Fairfax County school officials are considering a plan to add surveillance cameras inside schools.
Fairfax County high school principals hope to avoid scenes such as the violent food fights at the end of last school year at West Springfield and Centreville High School.
"It would have helped with the food fight, when two kids were injured and we had to call 911," said Centreville High School Principal Mike Campbell.
Two students were arrested after the food fight "turned into a mob fight," as one student put it. West Springfield officials threatened to cancel prom over the food fight there.
Campbell says the cameras positioned outside his school have proven worthwhile. He thinks another set of eyes in common areas like hallways and cafeterias would not only deter food fights, but also bullying, stealing and flash mobs.

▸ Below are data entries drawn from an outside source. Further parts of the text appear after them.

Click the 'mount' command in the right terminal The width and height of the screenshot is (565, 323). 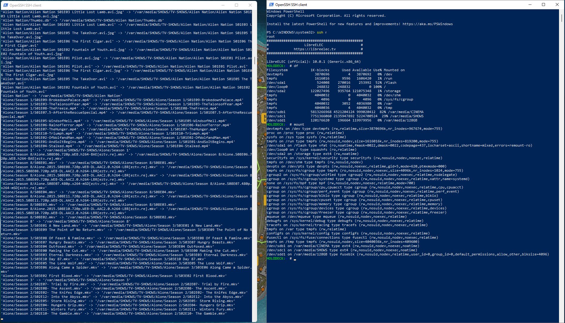299,124
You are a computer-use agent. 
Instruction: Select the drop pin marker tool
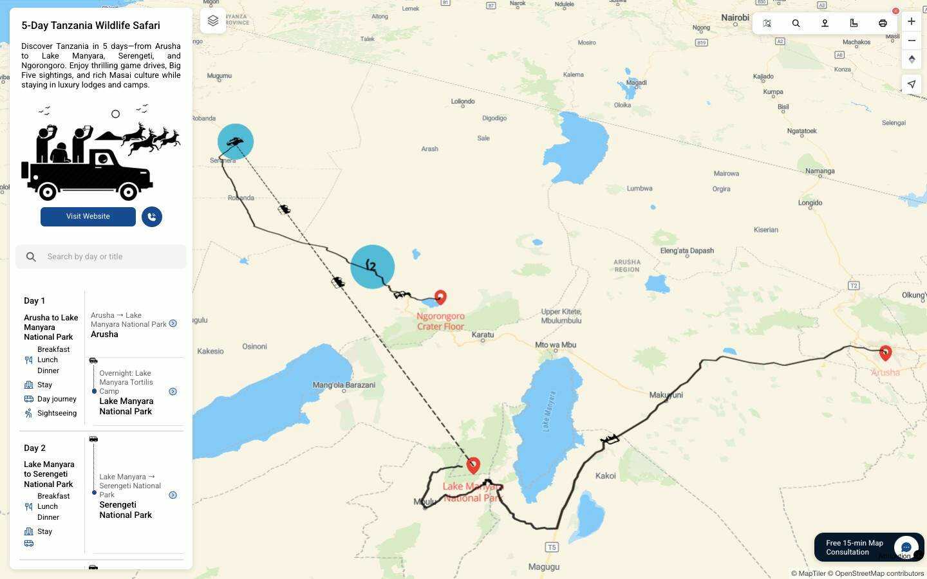click(x=825, y=23)
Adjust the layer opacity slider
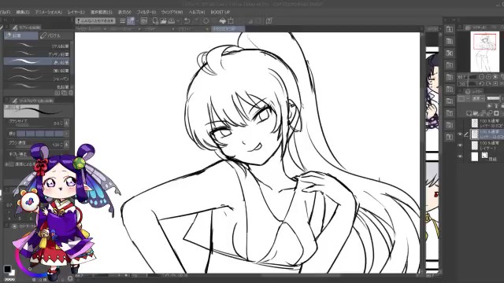Screen dimensions: 504x283 493,98
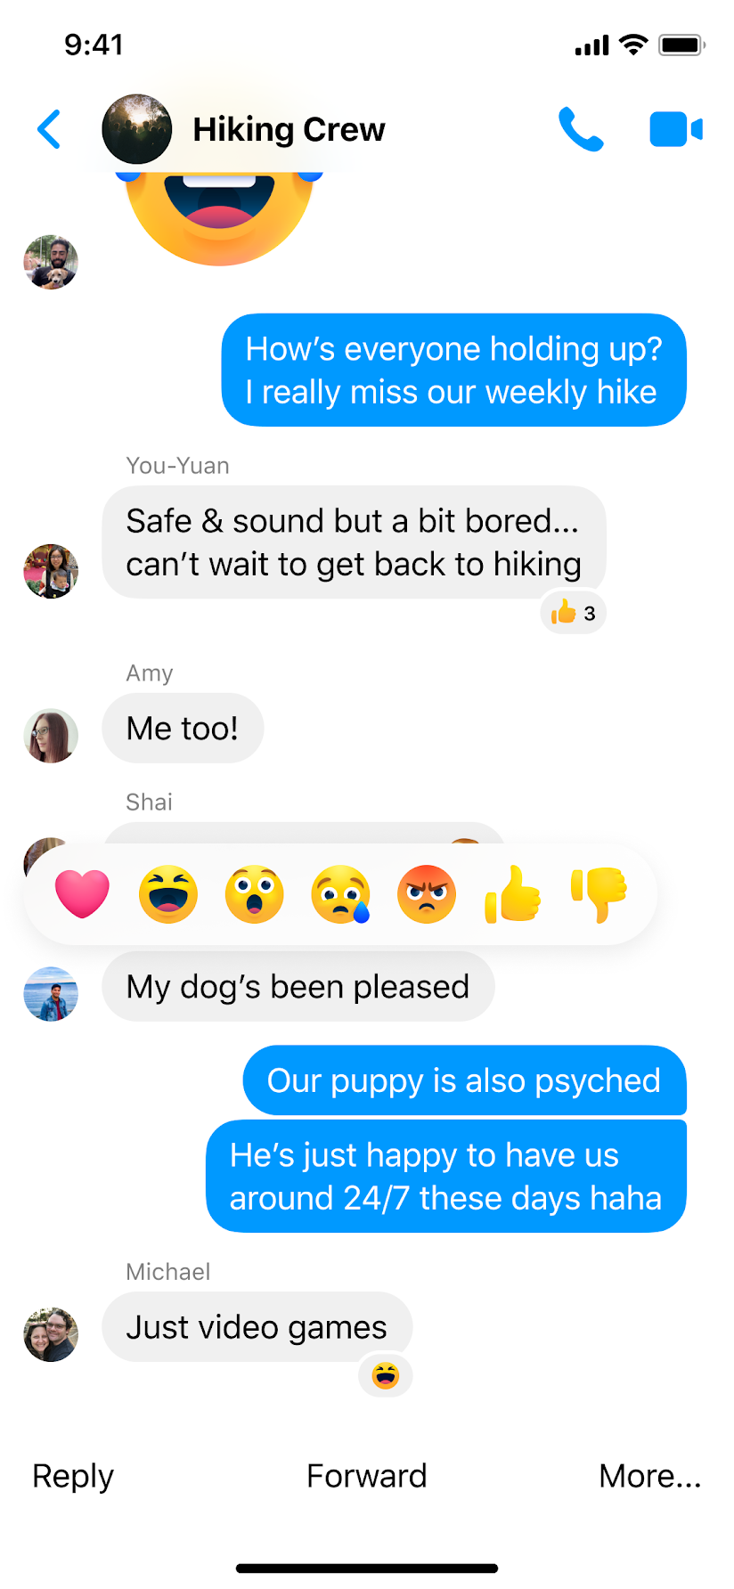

"You're going to have potentially 600 students creating a disruption and that can pretty serious," he said.
The proposal requires school board approval. Member Sandy Evans has a number of concerns, including the lack of student, parent and teacher input.
"I feel that our young people are by and large very responsible, mature young people and we don't have to be trying to record everything that they do," Evans said. "I'm very torn on the issue."
Rosemary and Bill Wright's daughter attends West Springfield high. They're worried about the cost of the surveillance cameras.
"It's a lot of money to pay, but if it's my kid was being bullied I would want the cameras in there," they said. "I think it might be a deterrent but if you said it might cost a million dollars that seems like a lot of money to prevent a food fight."
The total cost depends on how many cameras are installed.
Will issue play a role in the school board elections in November? The question looms as the present school board has to decide whether to take up the issue now or pass it on to the next board.